● PROVIDED TEXT
-- Opening Marker --

Also, all of these things are being done in an environment where the way to acquire the resources to do all of these ethical-living free-choice activities involves plugging into a system which, as you have acknowledged, has essentially no concern for ethical process at all; it will seek to do everything it can to avoid or minimise the impact of law on its ability to maximise profit - including, which is another thing which has been mentioned and which you have not included in your model, using its considerable political power. Waaaaay back on page one, I said:

Your model seems to be a bit like a traditional marriage, where business brings a load of money home, gives some of it to his wife, society, as housekeeping and goes back to wealth generation, leaving her to allocate her stipend to good works, cleaning and culturally improving activities. However, that neglects to take into account that business, in order to maximise profit, has both the ability and the compulsion to exert pressure on society and government. This is quite apparent in the US, where often large companies which provide many constituents with jobs can induce congressmen and senators to serve their mutual interest by securing federal funding - handouts, in effect, from the housekeeping kitty - for their own ends.

This ties in to a couple of other issues, for example the power business has in poor countries, and its relatively limited accountability - Shell in Nigeria was the cited example, Union Carbide in Bhopal is another quite famous one. Also, of course, that by participating in this system in order to get the cash for one's organic veg or one's sustainable farm in the Cotswolds, one is participating in the continuing degradation of the world's ability to sustain its population. Also from back on page one:

But that doesn't end all global poverty, does it? As a case in point: by creating a set of consumers in India and China who want, for example, to consume beef sandwiches, wealth generation leads to massive pressure being put on farming resources. Beef is a process product - it can be sold for more than the potential value of the resources put into raising the cow that generates it. However, a cow also produces less actual usable food than the same amount of grain. This is not the concern of the companies producing, buying or processing and exporting beef, and the governments in the countries where the beef is being grown can be induced to cooperate with the companies through differences in the exchange value of their currency and reserves and the cash realisable by the companies. However, this leads to shortages in food, damage to the soil, disruption of the farming culture and so on in that country. What's the solution to that? Logically, generate wealth so that everyone in that country can be rich, and then buy their own beef sandwiches. But from where do they do that? Where is the wealth built, and where is it allocated? As ES says, some very rich people in, say, Nigeria may increase the average wealth of a statistical Nigerian, but it need not do much for an actual Nigerian, especially if the government that should be representing him or her is compelled by their own circumstances to conspire with rather than to put a brake on the practices of their corporate patrons.

So, there's a problem there. More broadly, although sticking with the US, UK and Western European countries is a pretty good idea, tactically, because they have generally high standards of living (although in particular the US has considerable urban and rural poverty also, of course, of a kind which I believe you think no longer really exists in realised capitalist economies - I don't think poverty in Western Europe really exists anymore). However, they are manifestly not the only capitalist economies, not least because, due to the importance of open markets to exploit, capitalist economies aggressively seek the breakdown of any system that seeks to close markets to them. So, Chad, Malawi (where the aggressive advancement of free market strategies as a condition of IMF assistance led to repeated famines until the government forcibly subsidised fertiliser) and Burkina Faso, for example, are all operating in open markets, or more precisely in markets which are canted in the favour of the interests of the largest operators. Also, of course, China was pushed hard as an example of the success of capitalism:

I think it is clear and obvious that capitalism in China and India has generated wealth and improved the lives of billions.

-- Closing Marker --

● EXERCISE BRIEF
Please reproduce the passage on capitalism and ethical living word for word, starting with "Your model seems" and going on through "their own ends.". The material after this point comes from a separate source.

● DATA SECTION

-- Opening Marker --

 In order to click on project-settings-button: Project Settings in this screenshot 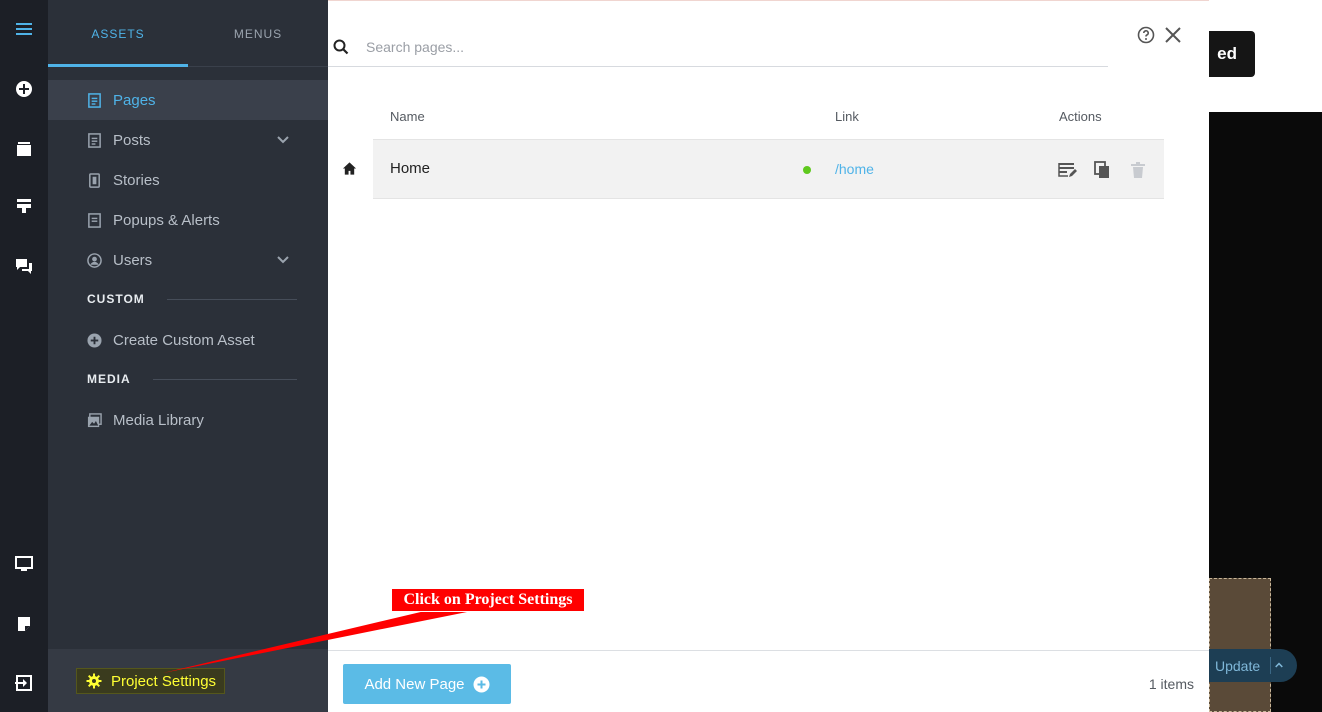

-- Closing Marker --

● SOLUTION TO THIS PROBLEM
Your model seems to be a bit like a traditional marriage, where business brings a load of money home, gives some of it to his wife, society, as housekeeping and goes back to wealth generation, leaving her to allocate her stipend to good works, cleaning and culturally improving activities. However, that neglects to take into account that business, in order to maximise profit, has both the ability and the compulsion to exert pressure on society and government. This is quite apparent in the US, where often large companies which provide many constituents with jobs can induce congressmen and senators to serve their mutual interest by securing federal funding - handouts, in effect, from the housekeeping kitty - for their own ends.